A positive electrode mixture was obtained by mixing 15% by weight of manganese dioxide, 80% by weight of silver oxide, 4.5% by weight of graphite, and 0.5% by weight of polytetrafluoroethylene powder.

  Next, the positive electrode mixture was formed into a disk shape to form the positive electrode 14, which was inserted into the positive electrode can 11.

  Next, on the positive electrode 14, a separator 15 punched out into a circular shape of a three-layer structure of a non-woven fabric, cellophane, polyethylene grafted film was loaded, and a nylon ring-shaped gasket 12 was placed thereon, The separator 15 was dropped and impregnated with a 28% by weight aqueous sodium hydroxide solution as an alkaline electrolyte to obtain a positive electrode-side half battery 17 shown in FIG.

  On the other hand, a negative electrode 16 composed of a granular zinc alloy and a thickener was placed on the negative electrode cup 13.

  Next, this negative electrode 16 was dripped and impregnated with a 28 wt% sodium hydroxide aqueous solution as an alkaline electrolyte to obtain a negative electrode-side half battery 18 shown in FIG.

  Next, the negative half-cell 18 was stored in a nitrogen gas sealed container for 1 minute.

  Next, the negative electrode-side half cell 18 stored in a nitrogen gas atmosphere and the positive electrode-side half cell 17 were combined, and sealed by crimping the opening edge of the positive electrode can 11 inward. Thus, the alkaline battery of Example 1 was produced.

<Example 2>
An alkaline battery of Example 2 was manufactured in the same manner as Example 1 except that the negative electrode-side half battery 18 was stored in a nitrogen gas sealed container for 1 hour.

<Example 3>
An alkaline battery of Example 3 was manufactured in the same manner as in Example 1 except that the negative electrode-side half battery 18 was stored in a nitrogen gas sealed container for 24 hours.

<Example 4>
An alkaline battery of Example 4 was manufactured in the same manner as in Example 1 except that the negative electrode-side half battery 18 was stored in an argon gas sealed container for 1 minute.

<Example 5>
An alkaline battery of Example 5 was manufactured in the same manner as in Example 1 except that the negative electrode-side half battery 18 was stored in an argon gas sealed container for 1 hour.

<Example 6>
An alkaline battery of Example 6 was manufactured in the same manner as in Example 1 except that the negative electrode-side half battery 18 was stored in an argon gas sealed container for 24 hours.

<Example 7>
An alkaline battery of Example 7 was manufactured in the same manner as in Example 1 except that the negative electrode-side half battery 18 was stored in a nitrogen gas sealed container for 50 seconds.

<Comparative Example 1>
Comparative Example 1 was performed in the same manner as in Example 1 except that the step of storing the negative electrode-side half battery 18 in a nitrogen gas sealed container was omitted and the negative electrode-side half battery 18 and the positive electrode-side half battery 17 were immediately combined. An alkaline battery was manufactured.

<Comparative example 2>
An alkaline battery of Comparative Example 2 was produced in the same manner as in Example 1 except that the negative electrode-side half battery 18 was stored in the atmosphere for 1 hour.

  100 alkaline batteries of Examples 1 to 7 and 100 alkaline batteries of Comparative Examples 1 to 2 were prepared, stored in an oven at 60 ° C. and 90% relative humidity for 100 days, and the occurrence rate of liquid leakage was measured. did. The measurement results are shown in Table 1.

  As shown in Table 1, the batteries of Examples 1 to 6 all exhibited a leak rate of 30% or less of the allowable level. In particular, Example 2, Example 3, Example 5 and Example 6 stored in nitrogen gas or argon gas for 1 hour or longer showed a leak rate of 20% or less, which was a good result.

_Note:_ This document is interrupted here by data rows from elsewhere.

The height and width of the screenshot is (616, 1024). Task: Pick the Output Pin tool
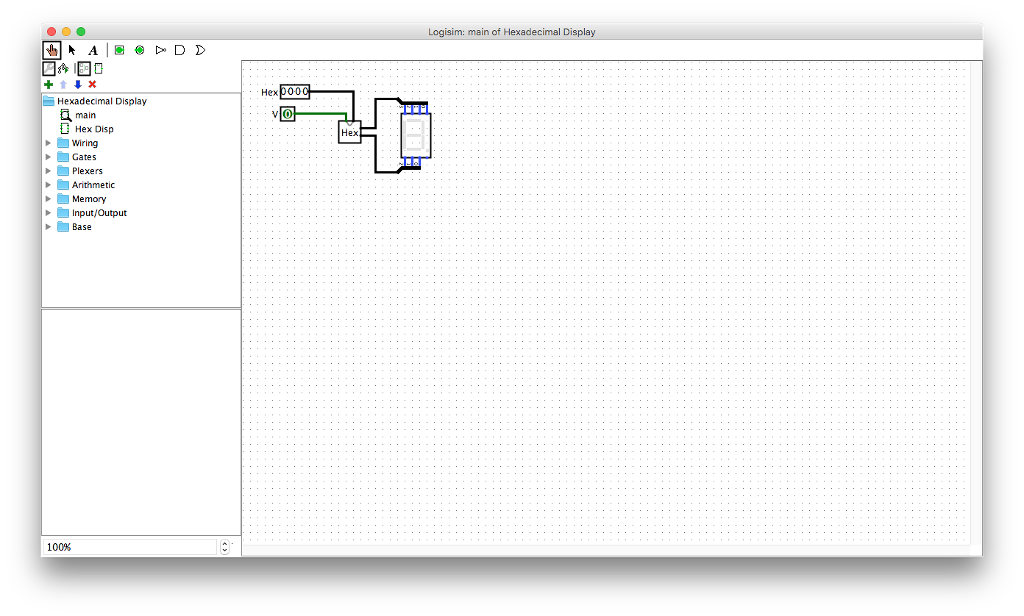pos(139,49)
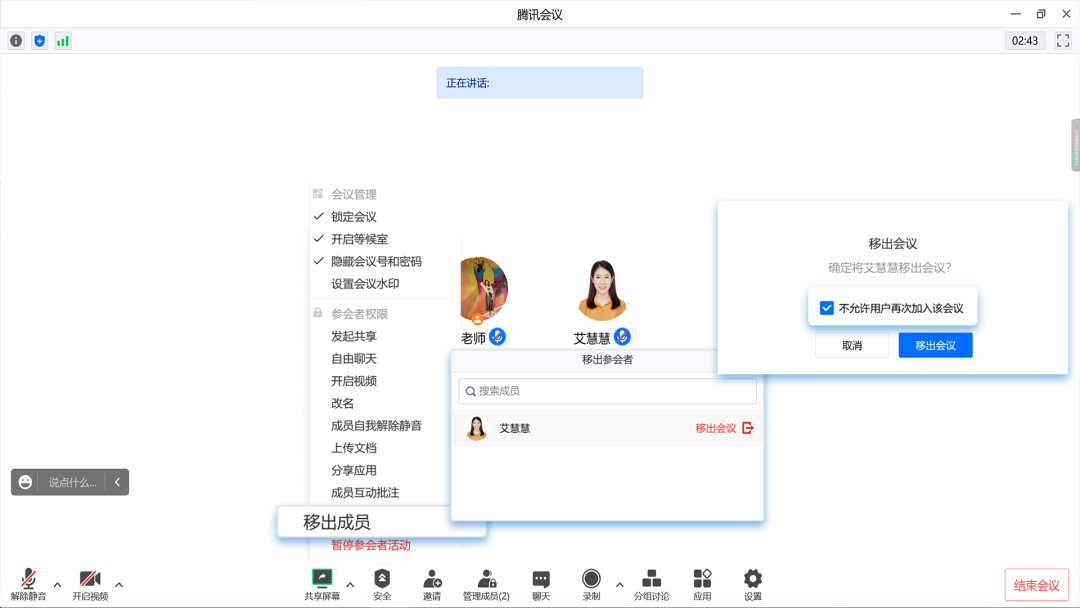1080x608 pixels.
Task: Expand the audio options chevron beside 解除静音
Action: tap(57, 585)
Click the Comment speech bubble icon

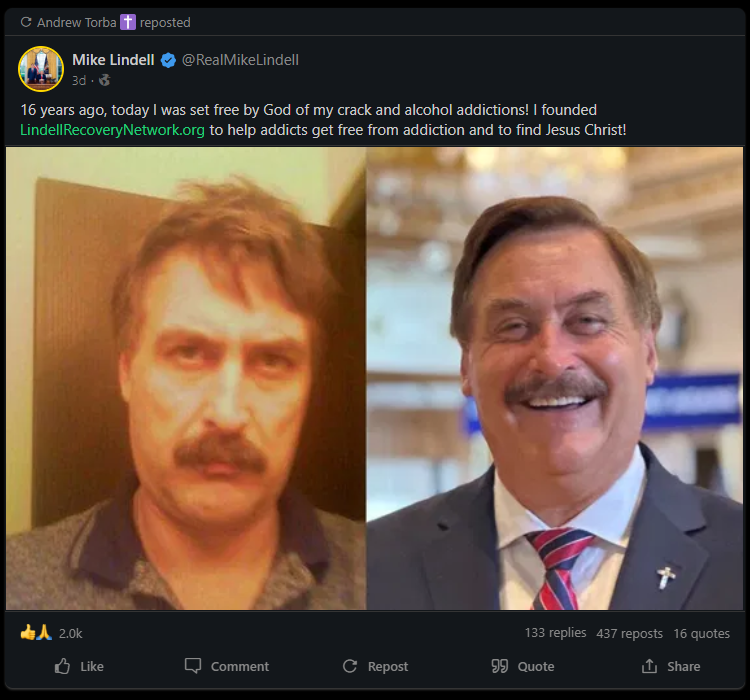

Further, in Example 7, the liquid leakage occurrence rate was considerably improved, but exceeded 30%. As a result, compared with the batteries of Examples 1 to 6, the liquid leakage resistance was slightly inferior.

  On the other hand, in the battery of Comparative Example 1, the leakage occurrence rate exceeded 50%. Furthermore, in Comparative Example 2, the leakage occurrence rate was very high at 100%. The reason for the very high leakage rate in Comparative Example 2 is that a sodium carbonate crystal is formed from a sodium hydroxide electrolyte and carbon dioxide in the air. This crystal causes the negative half-cell 18 to be connected to the positive half-cell 17. This is considered to be because the sealing performance when combined is impaired.

  Further, in Examples 1 to 7 and Comparative Examples 1 to 2, the storage in the nitrogen gas atmosphere was not performed for more than 24 hours, but this was compared with the storage for 1 hour and the storage for 24 hours. This is because there is no difference in the rate of occurrence of liquid leakage, and storage for more than 24 hours is undesirable because it impairs battery productivity.

  As described above, the step of storing the negative electrode 16, the negative electrode cup 13, and the negative electrode-side half battery 18 in the inert gas atmosphere, the negative electrode-side half battery 18, the positive electrode 14, the positive electrode can 11, the separator 15, and the gasket. 12 and the positive electrode-side half battery 17 having an electrolyte solution, and then the step of crimping the opening short edge of the positive electrode can 11 is manufactured to produce an alkaline battery, whereby the leakage resistance can be improved. all right.

  Moreover, as time to preserve | save in inert gas atmosphere, 1 minute or more was preferable and it turned out that 1 minute or more and 24 hours or less are more preferable.

<Example 8>
As described below, an SR626SW battery having the structure shown in FIG. First, a three-layer clad material having a thickness of 0.2 mm was prepared by three layers of a nickel outer surface layer, a metal layer made of stainless steel (SUS304), and a current collector layer made of copper. Next, a tin coating layer was formed on the three-layer clad material using an electroless plating method.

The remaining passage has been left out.